(To do): From the line that contains "Click the Reset button in Level Meter" to the last line of the data below, transcribe every line exactly. Do not include the pictures.

[Pixel coordinate grounding data]
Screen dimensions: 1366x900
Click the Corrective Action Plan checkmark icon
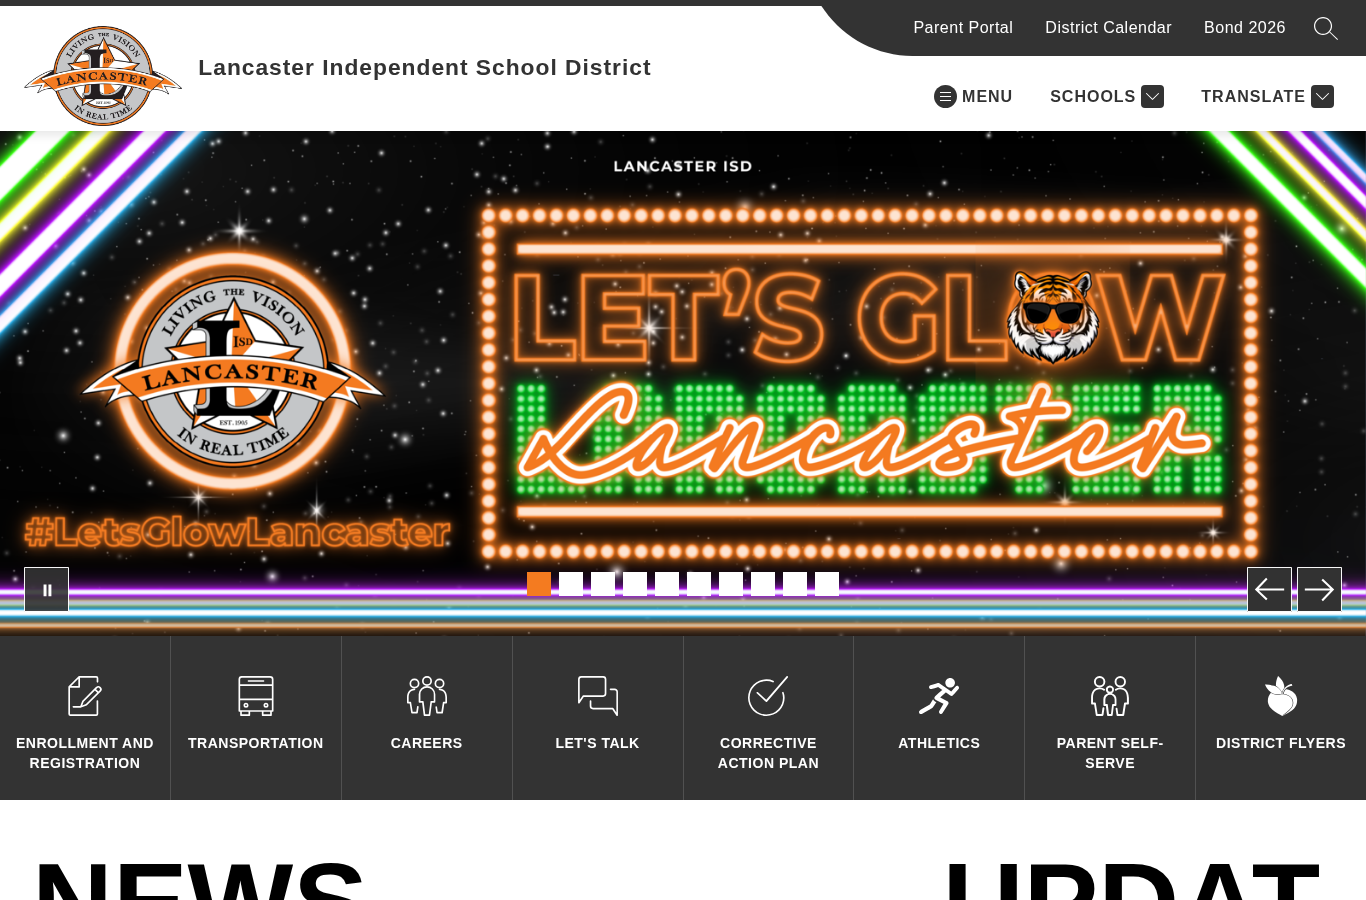coord(768,696)
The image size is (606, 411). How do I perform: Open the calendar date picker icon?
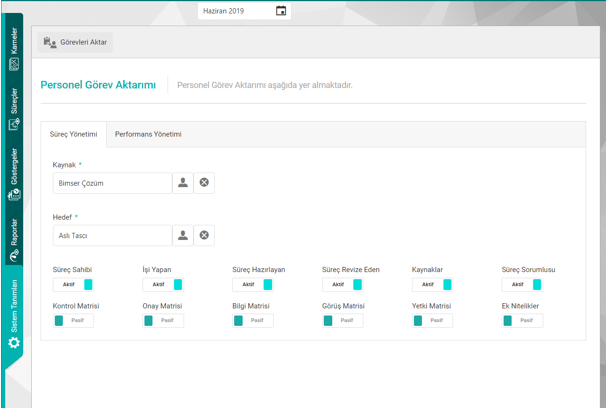pos(281,11)
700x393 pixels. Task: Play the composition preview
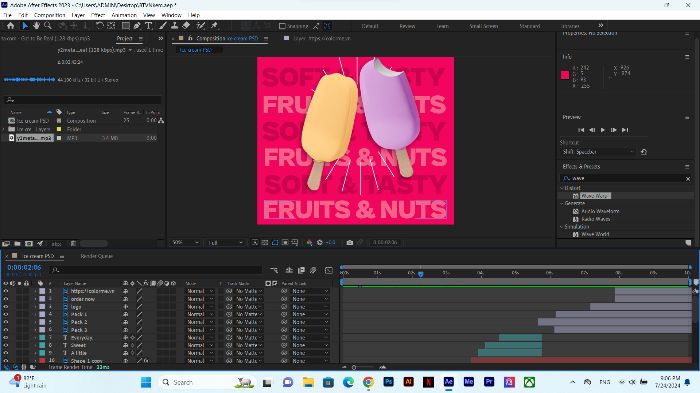pyautogui.click(x=603, y=130)
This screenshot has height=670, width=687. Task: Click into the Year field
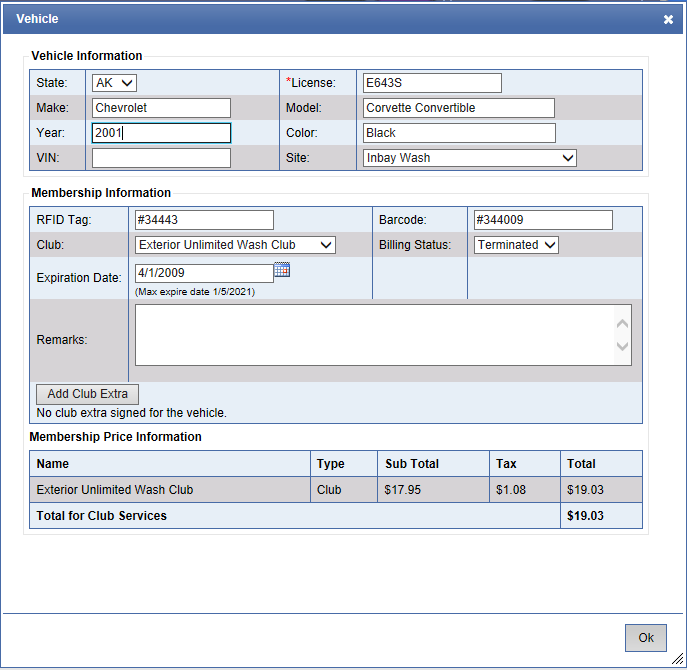click(161, 133)
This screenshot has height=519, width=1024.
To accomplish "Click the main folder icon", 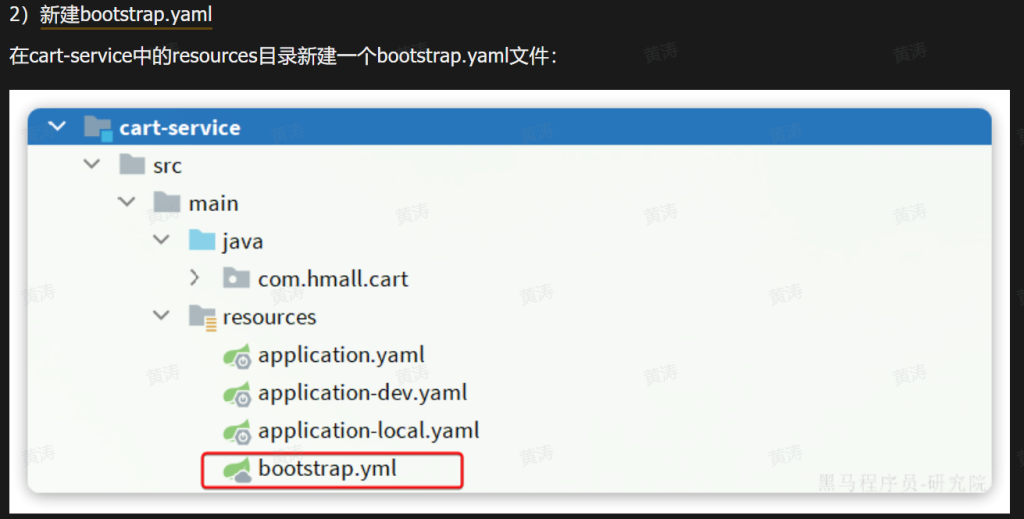I will [167, 203].
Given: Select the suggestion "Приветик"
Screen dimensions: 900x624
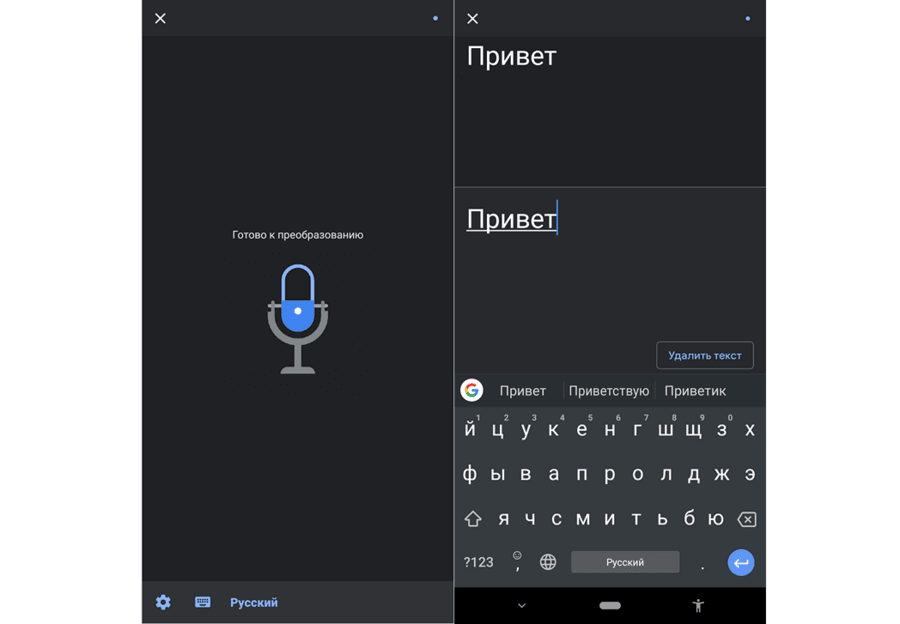Looking at the screenshot, I should [695, 391].
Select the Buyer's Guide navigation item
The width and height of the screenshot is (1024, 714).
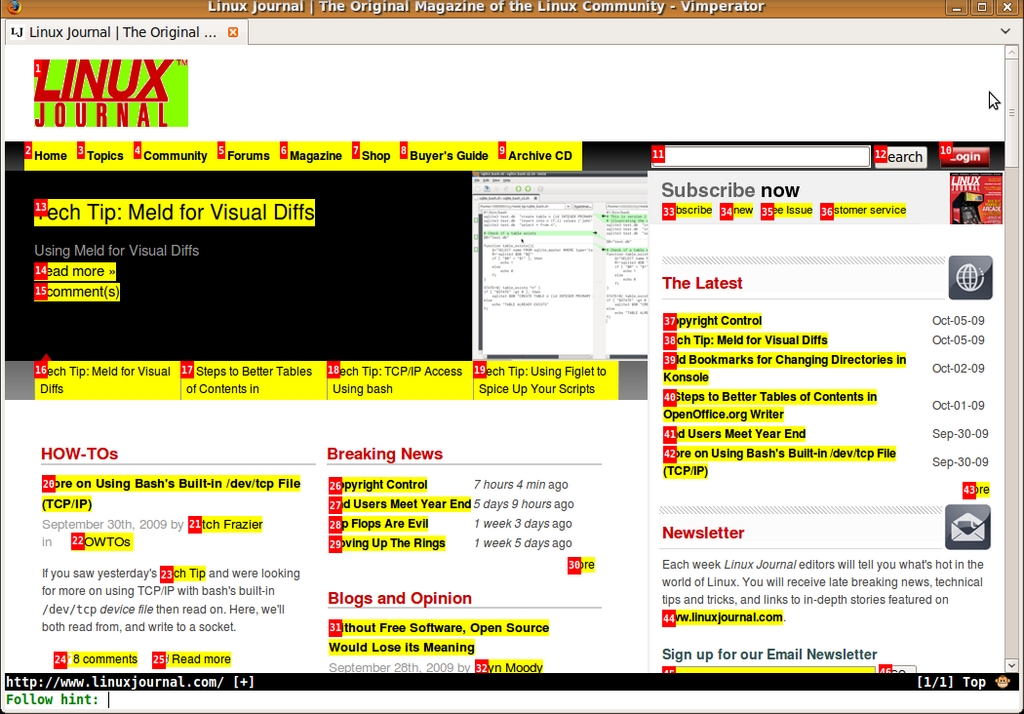point(448,156)
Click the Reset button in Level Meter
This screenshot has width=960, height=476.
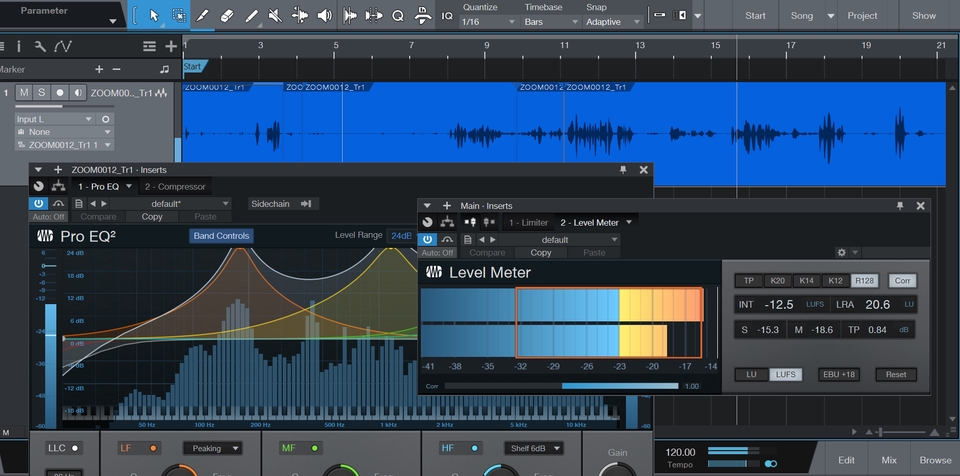click(895, 374)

(Answer section):
Click the Reset button in Level Meter
This screenshot has width=960, height=476.
click(895, 374)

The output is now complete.